Lúcio Flávio Pinto - Abril 2007
 

A cabeleireira e a esteticista da governadora se tornaram assessoras especiais do governo. Ficaram nos cargos por um mês, até a denúncia pela imprensa. Obrigado a demiti-las, o governo diz que foi um acidente. O culpado? Ora, o mordomo. São confusões secundárias ou há essas confusões porque só o secundário predomina? Três meses depois, Ana Júlia Carepa chega à mídia nacional. Mas isso não é mérito.

Segundo a revista Istoé, o presidente Luiz Inácio Lula da Silva previu que a administração da sua correligionária Ana Júlia Carepa no Pará será "um desastre". É difícil provar que realmente o presidente fez a inconfidência, mas se a nota não passou de maldade da revista, a governadora do PT está contribuindo para dar-lhe credibilidade. Antes de completar três meses no exercício da mais elevada função pública no Estado, Ana Júlia adquiriu notoriedade nacional. Não por algum feito administrativo excepcional, que ainda não apresentou, mas por fatos escabrosos, que podem dar-lhe um péssimo estigma: a de campeã do nepotismo na atual temporada.

Para esse tipo de deslize o presidente Lula já deu sua contribuição, mandando buscar o cãozinho da família em carro oficial, com ar-condicionado e tudo, ou ao patrocinar excursão do filho com os amigos ao Palácio da Alvorada. É sempre assim: os notáveis costumam encarar o serviço público como uma extensão de suas vidas privadas, permitindo-se todos os tipos de desfrutes do poder.

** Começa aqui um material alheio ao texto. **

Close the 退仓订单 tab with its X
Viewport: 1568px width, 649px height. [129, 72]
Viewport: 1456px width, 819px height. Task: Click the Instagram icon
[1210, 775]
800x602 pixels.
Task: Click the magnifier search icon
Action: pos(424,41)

Mas Ana Júlia exagerou: ela simplesmente assinou os decretos que, no dia 14 de fevereiro, autorizaram a contratação de sua cabeleireira, Manoela Figueiredo Barbosa, e de sua esteticista, Franciheli de Fátima Oliveira, como assessoras especiais, lotadas no gabinete da governadoria. No dia 22, um mês depois, os fatos foram noticiados pela Folha de S. Paulo. No dia seguinte o assunto foi para a primeira página do jornal, dono da segunda maior tiragem na imprensa nacional.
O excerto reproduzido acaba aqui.